##### RECORDS SUPPLIED

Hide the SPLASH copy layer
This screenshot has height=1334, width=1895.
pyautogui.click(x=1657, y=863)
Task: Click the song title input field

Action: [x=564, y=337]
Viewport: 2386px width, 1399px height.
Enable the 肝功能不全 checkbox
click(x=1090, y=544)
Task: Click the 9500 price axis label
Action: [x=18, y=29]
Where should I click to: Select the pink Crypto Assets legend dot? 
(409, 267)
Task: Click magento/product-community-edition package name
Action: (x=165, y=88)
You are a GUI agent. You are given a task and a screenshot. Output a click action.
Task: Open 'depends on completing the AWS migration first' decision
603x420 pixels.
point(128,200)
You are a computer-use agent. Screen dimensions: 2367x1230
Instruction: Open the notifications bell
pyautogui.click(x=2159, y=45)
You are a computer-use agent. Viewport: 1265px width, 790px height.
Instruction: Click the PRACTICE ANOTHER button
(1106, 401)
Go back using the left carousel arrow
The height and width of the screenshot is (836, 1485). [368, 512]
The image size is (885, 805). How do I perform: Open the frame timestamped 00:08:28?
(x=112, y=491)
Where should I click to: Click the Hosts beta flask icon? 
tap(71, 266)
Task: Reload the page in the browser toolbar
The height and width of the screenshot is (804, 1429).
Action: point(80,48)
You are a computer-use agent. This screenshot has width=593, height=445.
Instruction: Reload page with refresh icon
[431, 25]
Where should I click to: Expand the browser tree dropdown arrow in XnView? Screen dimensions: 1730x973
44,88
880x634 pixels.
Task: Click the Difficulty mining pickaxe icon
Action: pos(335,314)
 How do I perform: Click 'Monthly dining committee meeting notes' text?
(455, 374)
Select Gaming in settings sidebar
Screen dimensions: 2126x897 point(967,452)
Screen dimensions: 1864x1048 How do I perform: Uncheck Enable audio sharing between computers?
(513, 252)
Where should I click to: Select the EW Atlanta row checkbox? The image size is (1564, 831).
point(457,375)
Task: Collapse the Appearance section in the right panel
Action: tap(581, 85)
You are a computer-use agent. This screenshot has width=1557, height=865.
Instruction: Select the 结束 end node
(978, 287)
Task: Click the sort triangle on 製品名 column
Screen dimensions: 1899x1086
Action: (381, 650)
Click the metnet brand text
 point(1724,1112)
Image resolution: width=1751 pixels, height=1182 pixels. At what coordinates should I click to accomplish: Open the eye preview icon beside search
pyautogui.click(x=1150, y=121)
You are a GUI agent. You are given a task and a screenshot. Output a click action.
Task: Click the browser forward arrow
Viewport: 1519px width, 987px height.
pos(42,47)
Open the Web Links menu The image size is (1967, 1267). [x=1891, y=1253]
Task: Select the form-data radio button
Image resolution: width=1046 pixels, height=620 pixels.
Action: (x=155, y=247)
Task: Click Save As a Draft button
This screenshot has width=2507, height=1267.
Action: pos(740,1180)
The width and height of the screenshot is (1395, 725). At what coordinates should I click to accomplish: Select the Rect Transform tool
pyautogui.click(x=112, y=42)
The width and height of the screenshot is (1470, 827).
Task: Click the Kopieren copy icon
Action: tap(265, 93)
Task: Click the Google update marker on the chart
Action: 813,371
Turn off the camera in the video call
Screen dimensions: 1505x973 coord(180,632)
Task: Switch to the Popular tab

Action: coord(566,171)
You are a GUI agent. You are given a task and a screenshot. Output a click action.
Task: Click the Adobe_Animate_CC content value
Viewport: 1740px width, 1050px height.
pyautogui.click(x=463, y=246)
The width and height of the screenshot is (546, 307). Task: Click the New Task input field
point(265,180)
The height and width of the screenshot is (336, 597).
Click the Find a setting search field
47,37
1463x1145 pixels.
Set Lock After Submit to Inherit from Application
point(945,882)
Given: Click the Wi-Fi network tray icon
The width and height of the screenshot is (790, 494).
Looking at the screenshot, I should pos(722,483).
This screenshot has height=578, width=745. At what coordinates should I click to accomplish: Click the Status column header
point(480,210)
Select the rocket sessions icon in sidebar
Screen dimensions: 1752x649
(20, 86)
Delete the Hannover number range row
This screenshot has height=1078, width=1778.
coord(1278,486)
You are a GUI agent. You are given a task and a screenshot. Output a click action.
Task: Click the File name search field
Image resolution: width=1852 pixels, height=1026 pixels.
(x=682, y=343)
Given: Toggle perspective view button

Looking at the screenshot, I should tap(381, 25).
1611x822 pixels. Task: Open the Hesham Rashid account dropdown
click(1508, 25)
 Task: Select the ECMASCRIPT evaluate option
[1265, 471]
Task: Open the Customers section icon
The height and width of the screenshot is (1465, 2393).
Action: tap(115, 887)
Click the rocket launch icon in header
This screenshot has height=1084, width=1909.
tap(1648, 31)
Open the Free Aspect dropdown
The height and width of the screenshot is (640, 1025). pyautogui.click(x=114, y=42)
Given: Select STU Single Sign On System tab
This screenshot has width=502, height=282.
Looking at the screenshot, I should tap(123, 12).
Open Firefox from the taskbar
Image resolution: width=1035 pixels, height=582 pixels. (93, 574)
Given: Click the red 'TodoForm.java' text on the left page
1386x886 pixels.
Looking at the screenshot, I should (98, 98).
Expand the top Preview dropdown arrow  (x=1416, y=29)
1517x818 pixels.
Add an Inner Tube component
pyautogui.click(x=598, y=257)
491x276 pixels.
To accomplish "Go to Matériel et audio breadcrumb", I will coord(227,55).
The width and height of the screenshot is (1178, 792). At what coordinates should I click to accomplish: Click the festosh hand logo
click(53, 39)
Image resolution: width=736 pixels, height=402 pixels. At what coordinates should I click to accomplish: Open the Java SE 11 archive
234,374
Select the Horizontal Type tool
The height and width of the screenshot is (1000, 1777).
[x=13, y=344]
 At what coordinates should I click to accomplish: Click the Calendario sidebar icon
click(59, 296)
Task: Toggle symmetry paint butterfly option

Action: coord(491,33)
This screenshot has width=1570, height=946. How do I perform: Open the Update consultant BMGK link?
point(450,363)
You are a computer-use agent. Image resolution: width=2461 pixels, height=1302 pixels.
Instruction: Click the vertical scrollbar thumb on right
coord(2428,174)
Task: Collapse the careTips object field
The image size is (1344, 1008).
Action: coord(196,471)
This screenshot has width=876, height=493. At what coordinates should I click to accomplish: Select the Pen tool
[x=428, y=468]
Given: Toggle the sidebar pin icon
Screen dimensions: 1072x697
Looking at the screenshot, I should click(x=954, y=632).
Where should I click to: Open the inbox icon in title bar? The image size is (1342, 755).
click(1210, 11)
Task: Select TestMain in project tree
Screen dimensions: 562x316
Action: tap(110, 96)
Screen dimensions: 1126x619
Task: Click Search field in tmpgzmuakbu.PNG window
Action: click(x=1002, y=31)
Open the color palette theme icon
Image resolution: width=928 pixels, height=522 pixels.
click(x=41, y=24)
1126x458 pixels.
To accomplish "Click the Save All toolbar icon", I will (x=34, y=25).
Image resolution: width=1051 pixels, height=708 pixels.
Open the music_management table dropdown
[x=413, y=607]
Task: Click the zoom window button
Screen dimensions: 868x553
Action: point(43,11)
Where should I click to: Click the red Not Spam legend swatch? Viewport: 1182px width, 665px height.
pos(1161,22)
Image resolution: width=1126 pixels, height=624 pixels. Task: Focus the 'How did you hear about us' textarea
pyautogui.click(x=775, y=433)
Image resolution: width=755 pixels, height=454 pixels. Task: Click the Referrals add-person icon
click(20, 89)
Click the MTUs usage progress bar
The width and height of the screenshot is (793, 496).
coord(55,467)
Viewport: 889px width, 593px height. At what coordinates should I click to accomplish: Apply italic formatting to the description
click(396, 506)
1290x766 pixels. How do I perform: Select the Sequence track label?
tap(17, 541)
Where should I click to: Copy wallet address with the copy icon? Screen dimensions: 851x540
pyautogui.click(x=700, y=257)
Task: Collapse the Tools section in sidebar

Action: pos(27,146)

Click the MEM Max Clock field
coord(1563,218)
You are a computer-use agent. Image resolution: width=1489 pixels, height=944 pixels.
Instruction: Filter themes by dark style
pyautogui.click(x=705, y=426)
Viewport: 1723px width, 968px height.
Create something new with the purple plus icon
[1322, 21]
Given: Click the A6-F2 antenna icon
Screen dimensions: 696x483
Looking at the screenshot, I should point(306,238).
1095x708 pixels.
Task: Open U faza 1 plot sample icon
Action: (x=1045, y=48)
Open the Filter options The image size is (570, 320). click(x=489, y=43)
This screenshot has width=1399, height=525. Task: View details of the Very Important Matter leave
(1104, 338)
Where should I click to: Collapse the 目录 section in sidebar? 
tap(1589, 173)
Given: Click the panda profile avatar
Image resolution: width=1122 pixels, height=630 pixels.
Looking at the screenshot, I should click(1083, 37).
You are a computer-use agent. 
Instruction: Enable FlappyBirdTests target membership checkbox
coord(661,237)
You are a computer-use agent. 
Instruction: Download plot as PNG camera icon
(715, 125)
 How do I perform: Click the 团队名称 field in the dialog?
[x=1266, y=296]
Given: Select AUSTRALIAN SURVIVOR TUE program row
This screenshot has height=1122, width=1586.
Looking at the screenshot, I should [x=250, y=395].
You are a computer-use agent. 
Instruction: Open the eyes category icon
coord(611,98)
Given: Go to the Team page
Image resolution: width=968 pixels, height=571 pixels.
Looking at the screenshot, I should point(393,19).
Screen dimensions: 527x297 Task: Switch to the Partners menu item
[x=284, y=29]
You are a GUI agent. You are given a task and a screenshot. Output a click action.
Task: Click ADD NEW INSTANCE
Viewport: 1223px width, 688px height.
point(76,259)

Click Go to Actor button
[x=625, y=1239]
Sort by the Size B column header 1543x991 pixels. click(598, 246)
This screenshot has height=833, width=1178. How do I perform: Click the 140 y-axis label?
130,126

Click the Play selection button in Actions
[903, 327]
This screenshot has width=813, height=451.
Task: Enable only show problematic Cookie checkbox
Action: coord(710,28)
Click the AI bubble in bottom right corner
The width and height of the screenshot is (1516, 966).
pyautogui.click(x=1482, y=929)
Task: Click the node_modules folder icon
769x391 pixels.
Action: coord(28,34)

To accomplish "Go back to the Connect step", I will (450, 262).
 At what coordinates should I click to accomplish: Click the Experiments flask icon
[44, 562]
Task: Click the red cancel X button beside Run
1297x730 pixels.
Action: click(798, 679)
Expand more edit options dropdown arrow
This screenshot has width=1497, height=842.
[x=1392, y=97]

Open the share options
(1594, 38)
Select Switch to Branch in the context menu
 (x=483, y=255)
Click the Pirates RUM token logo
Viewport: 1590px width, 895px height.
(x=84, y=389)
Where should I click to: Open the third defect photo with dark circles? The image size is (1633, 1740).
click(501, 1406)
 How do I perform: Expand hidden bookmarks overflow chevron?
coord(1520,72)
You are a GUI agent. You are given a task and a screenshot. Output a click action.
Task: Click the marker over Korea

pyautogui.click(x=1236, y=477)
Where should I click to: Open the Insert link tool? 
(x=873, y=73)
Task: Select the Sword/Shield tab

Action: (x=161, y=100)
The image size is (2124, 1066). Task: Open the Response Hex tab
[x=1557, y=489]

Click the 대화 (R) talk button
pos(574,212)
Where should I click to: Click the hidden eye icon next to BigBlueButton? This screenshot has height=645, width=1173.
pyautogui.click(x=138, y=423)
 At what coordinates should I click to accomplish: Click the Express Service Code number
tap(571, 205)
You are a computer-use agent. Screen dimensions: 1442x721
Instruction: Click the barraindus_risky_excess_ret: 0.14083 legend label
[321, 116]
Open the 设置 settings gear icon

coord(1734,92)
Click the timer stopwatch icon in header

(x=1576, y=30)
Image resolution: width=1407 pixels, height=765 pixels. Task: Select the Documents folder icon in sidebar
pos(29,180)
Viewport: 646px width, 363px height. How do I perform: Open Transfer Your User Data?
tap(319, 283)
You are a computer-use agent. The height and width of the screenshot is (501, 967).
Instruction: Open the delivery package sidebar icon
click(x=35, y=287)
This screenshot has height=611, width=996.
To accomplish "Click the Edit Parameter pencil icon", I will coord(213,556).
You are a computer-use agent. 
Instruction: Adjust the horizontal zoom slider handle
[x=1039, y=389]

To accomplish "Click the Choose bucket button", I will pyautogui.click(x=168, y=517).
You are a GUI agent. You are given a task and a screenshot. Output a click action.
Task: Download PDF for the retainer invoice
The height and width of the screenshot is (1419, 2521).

##########

Please output exactly the lines between the one holding "Instruction: Click the PRACTICE" and the one holding "has width=1557, height=865." in the records above, inclusive, and nothing more.

(OUTPUT)
Instruction: Click the PRACTICE ANOTHER button
(1106, 401)
Go back using the left carousel arrow
The height and width of the screenshot is (836, 1485). [368, 512]
The image size is (885, 805). How do I perform: Open the frame timestamped 00:08:28?
(x=112, y=491)
Where should I click to: Click the Hosts beta flask icon? 
tap(71, 266)
Task: Reload the page in the browser toolbar
The height and width of the screenshot is (804, 1429).
Action: point(80,48)
You are a computer-use agent. This screenshot has width=593, height=445.
Instruction: Reload page with refresh icon
[431, 25]
Where should I click to: Expand the browser tree dropdown arrow in XnView? Screen dimensions: 1730x973
44,88
880x634 pixels.
Task: Click the Difficulty mining pickaxe icon
Action: pos(335,314)
 How do I perform: Click 'Monthly dining committee meeting notes' text?
(455, 374)
Select Gaming in settings sidebar
Screen dimensions: 2126x897 point(967,452)
Screen dimensions: 1864x1048 How do I perform: Uncheck Enable audio sharing between computers?
(513, 252)
Where should I click to: Select the EW Atlanta row checkbox? The image size is (1564, 831).
point(457,375)
Task: Collapse the Appearance section in the right panel
Action: tap(581, 85)
You are a computer-use agent. This screenshot has width=1557, height=865.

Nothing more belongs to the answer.